Blanche went on to boast about how the president is utterly transparent regarding his questionable business practices: “I don’t have a comment on it beyond Trump has been completely transparent when his family travels for business reasons. They don’t do so in secret. We don’t learn about it when we find a laptop a few years later. We learn about it when it’s happening.”
Sadly, Stephanopoulos didn’t offer the obvious response, which may have gone something like this: “OK, but the president and countless leading Republicans insisted that President Biden was the head of what they dubbed ‘the Biden Crime family’ and insisted his business dealings were corrupt, and indeed that his corruption merited impeachment. So how is being ‘transparent’ about similar corruption a defense?”
Now, I should be clear that I do think the Biden family’s business dealings were corrupt, whether or not laws were broken. Others disagree. I also think Trump’s business dealings appear to be worse in many ways than even what Biden was alleged to have done. But none of that is relevant. The standard set by Trump and Republicans is the relevant political standard, and by the deputy attorney general’s own account, the Trump administration is doing “exactly the same thing,” just more openly.
Since when is being more transparent about wrongdoing a defense? Try telling a cop or judge, “Yes, I robbed that bank. I’ve been completely transparent about that. So, what’s the big deal?”

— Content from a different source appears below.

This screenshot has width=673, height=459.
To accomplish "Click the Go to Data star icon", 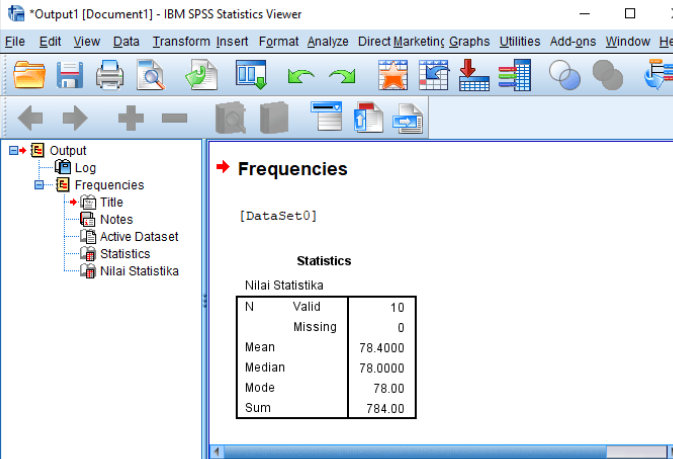I will 393,75.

This is just a small example of the broader dysfunction in the way we talk about politics.
Americans have a special hatred for hypocrisy. I think it goes back to the founding era. As Alexis de Tocqueville observed in “Democracy In America,” the old world had a different way of dealing with the moral shortcomings of leaders. Rank had its privileges. Nobles, never mind kings, were entitled to behave in ways that were forbidden to the little people.
In America, titles of nobility were banned in the Constitution and in our democratic culture. In a society built on notions of equality (the obvious exceptions of Black people, women, Native Americans notwithstanding) no one has access to special carve-outs or exemptions as to what is right and wrong. Claiming them, particularly in secret, feels like a betrayal against the whole idea of equality.
The problem in the modern era is that elites — of all ideological stripes — have violated that bargain. The result isn’t that we’ve abandoned any notion of right and wrong. Instead, by elevating hypocrisy to the greatest of sins, we end up weaponizing the principles, using them as a cudgel against the other side but not against our own.
Pick an issue: violent rhetoric by politicians, sexual misconduct, corruption and so on. With every revelation, almost immediately the debate becomes a riot of whataboutism. Team A says that Team B has no right to criticize because they did the same thing. Team B points out that Team A has switched positions. Everyone has a point. And everyone is missing the point.
Sure, hypocrisy is a moral failing, and partisan inconsistency is an intellectual one. But neither changes the objective facts. This is something you’re supposed to learn as a child: It doesn’t matter what everyone else is doing or saying, wrong is wrong. It’s also something lawyers like Mr. Blanche are supposed to know. Telling a judge that the hypocrisy of the prosecutor — or your client’s transparency — means your client did nothing wrong would earn you nothing but a laugh.